### Exercise goal
The listing below is to be output in its exact form.

### Data records

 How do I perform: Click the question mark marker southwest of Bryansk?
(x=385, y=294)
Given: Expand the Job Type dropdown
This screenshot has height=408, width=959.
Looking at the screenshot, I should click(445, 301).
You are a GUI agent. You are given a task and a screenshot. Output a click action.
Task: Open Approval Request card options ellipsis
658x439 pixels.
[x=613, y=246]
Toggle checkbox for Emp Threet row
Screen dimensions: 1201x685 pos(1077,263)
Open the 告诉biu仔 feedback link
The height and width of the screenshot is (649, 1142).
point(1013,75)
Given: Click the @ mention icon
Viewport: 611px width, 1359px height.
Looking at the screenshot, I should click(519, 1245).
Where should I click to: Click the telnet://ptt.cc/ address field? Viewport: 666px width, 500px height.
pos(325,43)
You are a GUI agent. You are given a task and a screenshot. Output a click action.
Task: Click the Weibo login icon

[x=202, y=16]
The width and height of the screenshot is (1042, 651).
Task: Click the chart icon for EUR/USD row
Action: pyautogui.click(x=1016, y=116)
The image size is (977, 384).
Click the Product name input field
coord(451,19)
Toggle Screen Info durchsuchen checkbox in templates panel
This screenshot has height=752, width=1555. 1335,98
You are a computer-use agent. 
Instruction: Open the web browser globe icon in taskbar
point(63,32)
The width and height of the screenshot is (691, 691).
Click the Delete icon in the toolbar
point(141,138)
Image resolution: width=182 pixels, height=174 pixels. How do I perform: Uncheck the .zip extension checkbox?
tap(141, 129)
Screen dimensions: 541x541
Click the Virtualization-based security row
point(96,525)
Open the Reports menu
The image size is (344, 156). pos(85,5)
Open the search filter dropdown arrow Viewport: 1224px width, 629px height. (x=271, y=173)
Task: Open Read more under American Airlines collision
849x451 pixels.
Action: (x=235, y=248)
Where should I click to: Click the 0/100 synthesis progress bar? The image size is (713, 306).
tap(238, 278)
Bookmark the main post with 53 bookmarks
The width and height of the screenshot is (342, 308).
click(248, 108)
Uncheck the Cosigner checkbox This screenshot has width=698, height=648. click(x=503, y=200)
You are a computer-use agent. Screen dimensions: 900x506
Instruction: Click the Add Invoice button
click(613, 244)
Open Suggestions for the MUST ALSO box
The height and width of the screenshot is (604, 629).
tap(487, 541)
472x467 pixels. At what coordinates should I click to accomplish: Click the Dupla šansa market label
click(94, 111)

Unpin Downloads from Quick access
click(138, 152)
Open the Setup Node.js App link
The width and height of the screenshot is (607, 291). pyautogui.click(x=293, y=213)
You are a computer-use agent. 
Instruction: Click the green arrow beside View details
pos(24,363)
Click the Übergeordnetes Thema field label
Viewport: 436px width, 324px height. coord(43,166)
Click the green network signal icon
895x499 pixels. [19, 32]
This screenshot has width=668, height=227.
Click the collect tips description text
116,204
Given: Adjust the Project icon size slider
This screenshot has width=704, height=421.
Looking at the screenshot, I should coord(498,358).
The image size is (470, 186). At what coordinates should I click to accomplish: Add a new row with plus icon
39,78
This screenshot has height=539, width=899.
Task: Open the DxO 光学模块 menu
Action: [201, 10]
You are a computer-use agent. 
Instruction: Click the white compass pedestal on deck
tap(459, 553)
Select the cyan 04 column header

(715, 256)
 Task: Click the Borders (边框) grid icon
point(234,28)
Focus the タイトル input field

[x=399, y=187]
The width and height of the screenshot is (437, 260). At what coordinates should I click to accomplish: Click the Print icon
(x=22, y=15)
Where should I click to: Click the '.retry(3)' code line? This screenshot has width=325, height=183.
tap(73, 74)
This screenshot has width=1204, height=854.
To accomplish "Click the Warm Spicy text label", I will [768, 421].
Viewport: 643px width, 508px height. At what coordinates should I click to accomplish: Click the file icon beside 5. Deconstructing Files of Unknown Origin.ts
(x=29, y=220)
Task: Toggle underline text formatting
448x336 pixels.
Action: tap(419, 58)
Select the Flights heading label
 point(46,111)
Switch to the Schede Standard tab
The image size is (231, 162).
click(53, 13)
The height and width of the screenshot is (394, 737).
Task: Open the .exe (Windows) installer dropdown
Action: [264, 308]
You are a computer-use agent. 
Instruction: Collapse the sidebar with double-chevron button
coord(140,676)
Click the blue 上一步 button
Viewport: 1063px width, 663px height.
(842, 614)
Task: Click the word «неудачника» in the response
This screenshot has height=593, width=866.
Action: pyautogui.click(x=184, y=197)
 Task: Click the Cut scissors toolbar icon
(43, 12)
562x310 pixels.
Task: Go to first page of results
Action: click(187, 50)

### Answer to this problem
 How do I perform: Click the question mark marker southwest of Bryansk?
(x=385, y=294)
Given: Expand the Job Type dropdown
This screenshot has height=408, width=959.
Looking at the screenshot, I should click(445, 301).
You are a GUI agent. You are given a task and a screenshot. Output a click action.
Task: Open Approval Request card options ellipsis
658x439 pixels.
[x=613, y=246]
Toggle checkbox for Emp Threet row
Screen dimensions: 1201x685 pos(1077,263)
Open the 告诉biu仔 feedback link
The height and width of the screenshot is (649, 1142).
point(1013,75)
Given: Click the @ mention icon
Viewport: 611px width, 1359px height.
Looking at the screenshot, I should click(519, 1245).
Where should I click to: Click the telnet://ptt.cc/ address field? Viewport: 666px width, 500px height.
pos(325,43)
You are a GUI agent. You are given a task and a screenshot. Output a click action.
Task: Click the Weibo login icon

[x=202, y=16]
The width and height of the screenshot is (1042, 651).
Task: Click the chart icon for EUR/USD row
Action: pyautogui.click(x=1016, y=116)
The image size is (977, 384).
Click the Product name input field
coord(451,19)
Toggle Screen Info durchsuchen checkbox in templates panel
This screenshot has height=752, width=1555. 1335,98
You are a computer-use agent. 
Instruction: Open the web browser globe icon in taskbar
point(63,32)
The width and height of the screenshot is (691, 691).
Click the Delete icon in the toolbar
point(141,138)
Image resolution: width=182 pixels, height=174 pixels. How do I perform: Uncheck the .zip extension checkbox?
tap(141, 129)
Screen dimensions: 541x541
Click the Virtualization-based security row
point(96,525)
Open the Reports menu
The image size is (344, 156). pos(85,5)
Open the search filter dropdown arrow Viewport: 1224px width, 629px height. (x=271, y=173)
Task: Open Read more under American Airlines collision
849x451 pixels.
Action: (x=235, y=248)
Where should I click to: Click the 0/100 synthesis progress bar? The image size is (713, 306).
tap(238, 278)
Bookmark the main post with 53 bookmarks
The width and height of the screenshot is (342, 308).
click(248, 108)
Uncheck the Cosigner checkbox This screenshot has width=698, height=648. click(x=503, y=200)
You are a computer-use agent. Screen dimensions: 900x506
Instruction: Click the Add Invoice button
click(613, 244)
Open Suggestions for the MUST ALSO box
The height and width of the screenshot is (604, 629).
tap(487, 541)
472x467 pixels. At what coordinates should I click to accomplish: Click the Dupla šansa market label
click(94, 111)

Unpin Downloads from Quick access
click(138, 152)
Open the Setup Node.js App link
The width and height of the screenshot is (607, 291). pyautogui.click(x=293, y=213)
You are a computer-use agent. 
Instruction: Click the green arrow beside View details
pos(24,363)
Click the Übergeordnetes Thema field label
Viewport: 436px width, 324px height. coord(43,166)
Click the green network signal icon
895x499 pixels. [19, 32]
This screenshot has width=668, height=227.
Click the collect tips description text
116,204
Given: Adjust the Project icon size slider
This screenshot has width=704, height=421.
Looking at the screenshot, I should coord(498,358).
The image size is (470, 186). At what coordinates should I click to accomplish: Add a new row with plus icon
39,78
This screenshot has height=539, width=899.
Task: Open the DxO 光学模块 menu
Action: [201, 10]
You are a computer-use agent. 
Instruction: Click the white compass pedestal on deck
tap(459, 553)
Select the cyan 04 column header

(715, 256)
 Task: Click the Borders (边框) grid icon
point(234,28)
Focus the タイトル input field

[x=399, y=187]
The width and height of the screenshot is (437, 260). At what coordinates should I click to accomplish: Click the Print icon
(x=22, y=15)
Where should I click to: Click the '.retry(3)' code line? This screenshot has width=325, height=183.
tap(73, 74)
This screenshot has width=1204, height=854.
To accomplish "Click the Warm Spicy text label", I will [768, 421].
Viewport: 643px width, 508px height. At what coordinates should I click to accomplish: Click the file icon beside 5. Deconstructing Files of Unknown Origin.ts
(x=29, y=220)
Task: Toggle underline text formatting
448x336 pixels.
Action: tap(419, 58)
Select the Flights heading label
 point(46,111)
Switch to the Schede Standard tab
The image size is (231, 162).
click(53, 13)
The height and width of the screenshot is (394, 737).
Task: Open the .exe (Windows) installer dropdown
Action: [264, 308]
You are a computer-use agent. 
Instruction: Collapse the sidebar with double-chevron button
coord(140,676)
Click the blue 上一步 button
Viewport: 1063px width, 663px height.
(842, 614)
Task: Click the word «неудачника» in the response
This screenshot has height=593, width=866.
Action: pyautogui.click(x=184, y=197)
 Task: Click the Cut scissors toolbar icon
(43, 12)
562x310 pixels.
Task: Go to first page of results
Action: click(187, 50)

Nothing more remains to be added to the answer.